Vous évoquez l’anniversaire du FIFAM, celui-ci prend place après une année particulière pour les festivals de cinéma, était-ce plus difficile de programmer cette 41ème édition ?
Non ce n’était pas plus dur. C’était complexe mais en même temps, faire une programmation ce n’est jamais facile, ça ne se fait jamais en un claquement de doigts. Pour cette 41ème édition, j’ai tout d’abord repris deux programmes qui étaient prévus pour les 40 ans. La principale conséquence de la pandémie c’est que je n’ai pas pu voyager, mais en même temps personne n’a pu voyager comme il le souhaitait. Donc je n’ai pas pu aller à la rencontre des producteurs et des cinéastes dans différents pays comme je le faisais d’habitude. Il y a donc plus de films français cette année, surtout en compétition, il n’y en a d’ailleurs jamais eu autant pendant mon mandat ! J’ai l’habitude de mettre l’accent sur des cinématographies plus fragiles, en montrant des films tibétains, des philippines, ou même de Trinidad, qui sont des pays dont on voit peu les films. Finalement, le seul côté positif de la pandémie, c’est que cela nous a permis d’avoir plus d’équipes de films et d’invités français.

Au sein de la compétition, vous avez un certain nombre de films qui n’ont actuellement aucun distributeur. C’est important pour vous que le festival permette de mettre en lumière ces films ?
C’est même pour moi le but d’un festival ! Il faut montrer des films que l’on aime, faire des rétrospectives, attirer l’attention sur des cinéastes, des cinématographies ou des mouvements… Mais il faut aussi servir les films et les auteurs, c’est pour cela qu’on ne va pas piocher que dans les films qui ont déjà des distributeurs. En tout cas ça ne serait pas ma conception du festival, il y a donc ici des films sans distributeur et on les aide comme on peut.
Vous diffusez également lors de cette édition le film Nouvel Ordre de Michel Franco qui n’aura, quant à lui, aucune sortie en salle.
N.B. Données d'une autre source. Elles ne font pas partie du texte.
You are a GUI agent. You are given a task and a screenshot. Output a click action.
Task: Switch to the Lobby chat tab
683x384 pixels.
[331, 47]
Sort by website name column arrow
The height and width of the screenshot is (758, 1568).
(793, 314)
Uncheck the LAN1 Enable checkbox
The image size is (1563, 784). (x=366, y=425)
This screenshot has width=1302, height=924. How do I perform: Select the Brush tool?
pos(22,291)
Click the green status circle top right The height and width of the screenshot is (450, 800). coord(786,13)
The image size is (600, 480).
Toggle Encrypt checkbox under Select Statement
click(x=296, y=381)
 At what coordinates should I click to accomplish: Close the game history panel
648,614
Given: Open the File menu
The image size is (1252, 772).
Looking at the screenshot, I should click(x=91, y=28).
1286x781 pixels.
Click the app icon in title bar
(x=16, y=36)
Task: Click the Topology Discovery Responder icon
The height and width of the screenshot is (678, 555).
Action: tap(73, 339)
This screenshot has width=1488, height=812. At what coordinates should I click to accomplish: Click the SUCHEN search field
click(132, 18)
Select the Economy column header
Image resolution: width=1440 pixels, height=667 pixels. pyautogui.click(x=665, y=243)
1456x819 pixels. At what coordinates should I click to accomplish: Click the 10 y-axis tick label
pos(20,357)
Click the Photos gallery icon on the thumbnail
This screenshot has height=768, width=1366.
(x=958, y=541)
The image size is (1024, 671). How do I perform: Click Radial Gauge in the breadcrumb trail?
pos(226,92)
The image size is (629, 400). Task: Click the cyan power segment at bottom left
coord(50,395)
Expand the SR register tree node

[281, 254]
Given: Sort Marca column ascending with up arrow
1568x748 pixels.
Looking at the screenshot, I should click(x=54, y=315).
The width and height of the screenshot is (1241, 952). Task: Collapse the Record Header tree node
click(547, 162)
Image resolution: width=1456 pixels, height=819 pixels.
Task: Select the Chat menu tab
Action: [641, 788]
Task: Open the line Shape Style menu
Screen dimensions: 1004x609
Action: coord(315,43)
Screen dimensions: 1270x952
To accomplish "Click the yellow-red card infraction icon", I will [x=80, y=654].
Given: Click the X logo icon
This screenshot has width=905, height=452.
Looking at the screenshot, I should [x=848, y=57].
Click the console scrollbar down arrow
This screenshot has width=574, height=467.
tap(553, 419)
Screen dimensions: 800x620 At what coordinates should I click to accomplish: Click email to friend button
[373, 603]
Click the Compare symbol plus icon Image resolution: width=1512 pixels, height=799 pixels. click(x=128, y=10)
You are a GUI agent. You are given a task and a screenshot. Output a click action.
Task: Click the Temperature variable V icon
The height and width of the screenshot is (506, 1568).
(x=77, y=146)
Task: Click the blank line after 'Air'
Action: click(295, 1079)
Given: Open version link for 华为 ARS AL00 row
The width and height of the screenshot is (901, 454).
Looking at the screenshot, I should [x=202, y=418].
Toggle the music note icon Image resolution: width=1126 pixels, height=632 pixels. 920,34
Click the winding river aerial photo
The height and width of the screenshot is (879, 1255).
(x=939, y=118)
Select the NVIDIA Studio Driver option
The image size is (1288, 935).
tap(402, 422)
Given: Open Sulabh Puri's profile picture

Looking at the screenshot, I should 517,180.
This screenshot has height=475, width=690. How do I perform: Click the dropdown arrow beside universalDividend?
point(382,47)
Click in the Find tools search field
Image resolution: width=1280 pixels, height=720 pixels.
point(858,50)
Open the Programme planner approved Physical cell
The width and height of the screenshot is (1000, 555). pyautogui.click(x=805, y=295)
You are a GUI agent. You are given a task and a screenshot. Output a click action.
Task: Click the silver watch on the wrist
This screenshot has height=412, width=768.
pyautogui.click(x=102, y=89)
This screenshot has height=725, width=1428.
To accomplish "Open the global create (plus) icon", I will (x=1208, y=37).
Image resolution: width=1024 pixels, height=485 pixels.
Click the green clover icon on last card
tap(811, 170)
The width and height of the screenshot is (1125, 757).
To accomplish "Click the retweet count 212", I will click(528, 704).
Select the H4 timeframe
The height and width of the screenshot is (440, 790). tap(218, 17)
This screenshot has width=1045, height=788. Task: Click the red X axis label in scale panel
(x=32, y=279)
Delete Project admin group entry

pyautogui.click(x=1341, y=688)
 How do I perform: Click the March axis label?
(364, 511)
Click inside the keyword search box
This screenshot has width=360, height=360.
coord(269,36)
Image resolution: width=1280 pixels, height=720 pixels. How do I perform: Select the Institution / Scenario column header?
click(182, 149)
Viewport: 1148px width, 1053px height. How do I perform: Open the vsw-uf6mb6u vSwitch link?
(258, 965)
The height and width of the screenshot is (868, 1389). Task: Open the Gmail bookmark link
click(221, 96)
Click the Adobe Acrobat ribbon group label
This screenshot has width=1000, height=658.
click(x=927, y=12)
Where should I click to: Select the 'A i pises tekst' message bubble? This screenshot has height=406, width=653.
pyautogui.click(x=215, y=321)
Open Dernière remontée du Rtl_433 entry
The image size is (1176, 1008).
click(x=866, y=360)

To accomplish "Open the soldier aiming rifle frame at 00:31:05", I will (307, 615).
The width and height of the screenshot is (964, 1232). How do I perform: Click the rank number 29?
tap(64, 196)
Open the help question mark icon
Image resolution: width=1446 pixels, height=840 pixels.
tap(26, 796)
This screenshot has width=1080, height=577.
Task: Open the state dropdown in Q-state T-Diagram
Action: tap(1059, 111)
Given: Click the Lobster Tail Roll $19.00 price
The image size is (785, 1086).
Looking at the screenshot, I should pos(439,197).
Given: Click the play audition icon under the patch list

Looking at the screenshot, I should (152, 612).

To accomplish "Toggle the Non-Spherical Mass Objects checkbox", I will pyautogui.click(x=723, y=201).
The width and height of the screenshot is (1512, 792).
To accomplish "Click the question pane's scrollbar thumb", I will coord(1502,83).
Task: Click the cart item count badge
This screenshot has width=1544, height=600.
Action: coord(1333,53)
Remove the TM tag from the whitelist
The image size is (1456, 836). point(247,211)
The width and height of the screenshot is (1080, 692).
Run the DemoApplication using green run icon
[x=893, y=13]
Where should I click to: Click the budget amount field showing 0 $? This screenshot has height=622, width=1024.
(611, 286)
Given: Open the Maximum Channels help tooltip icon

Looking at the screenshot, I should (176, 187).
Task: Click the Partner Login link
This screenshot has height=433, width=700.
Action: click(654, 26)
C’est un cadeau que je fais aux spectateurs, le film était d’ailleurs diffusé au Festival de Venise où il a remporté le grand prix. C’est un vrai film de cinéma et le distributeur a pris l’option de ne pas le sortir en salle à cause de l’embouteillage des films et a préféré le sortir directement sur Canal +. Après avoir vu ce film, je me suis dit que c’était quand même dommage de le voir sur petit écran. Je ne suis pas contre les plateformes, elles existent et il est nécessaire de travailler avec elles afin que chacun puisse trouver sa place au sein du grand débat sur la chronologie des médias, qui me parait essentiel. J’ai dû me battre et convaincre le distributeur pour pouvoir offrir cette projection qui est donc une de ses dernières en salle, et je suis très contente de pouvoir montrer ce film.
Après cinq éditions en tant que directrice artistique, c’est quoi votre meilleur souvenir du FIFAM ?
Tous les ans il y a eu des moments forts, avec les invités, mais également avec le public. L’un de mes meilleurs souvenirs, c’était de me faire engueuler par des personnes du public qui me disaient « Mais c’est pas possible ! On a pas pu rentrer dans cette projection ! ». Moi je jubile ! (rires) Parce que franchement, de se dire que l’on a bossé pendant un an et que des gens ne puissent pas rentrer dans la projection parce que c’est déjà plein, je ne dis pas que je provoque ça, mais je trouve que c’est un super compliment ! C’était par exemple le cas pour la projection de la copie restaurée de L’Insoumis d’Alain Cavalier, des gens me suppliaient pour que je fasse une seconde projection. C’est d’ailleurs quelque chose qui nous est déjà arrivé, de rajouter des projections, je trouve que cela fait vraiment partie des bons moments. Un bon moment, c’est un public heureux de découvrir ou de redécouvrir des films ou des artistes. Quand on arrive à obtenir cela, c’est que notre rôle a été accompli.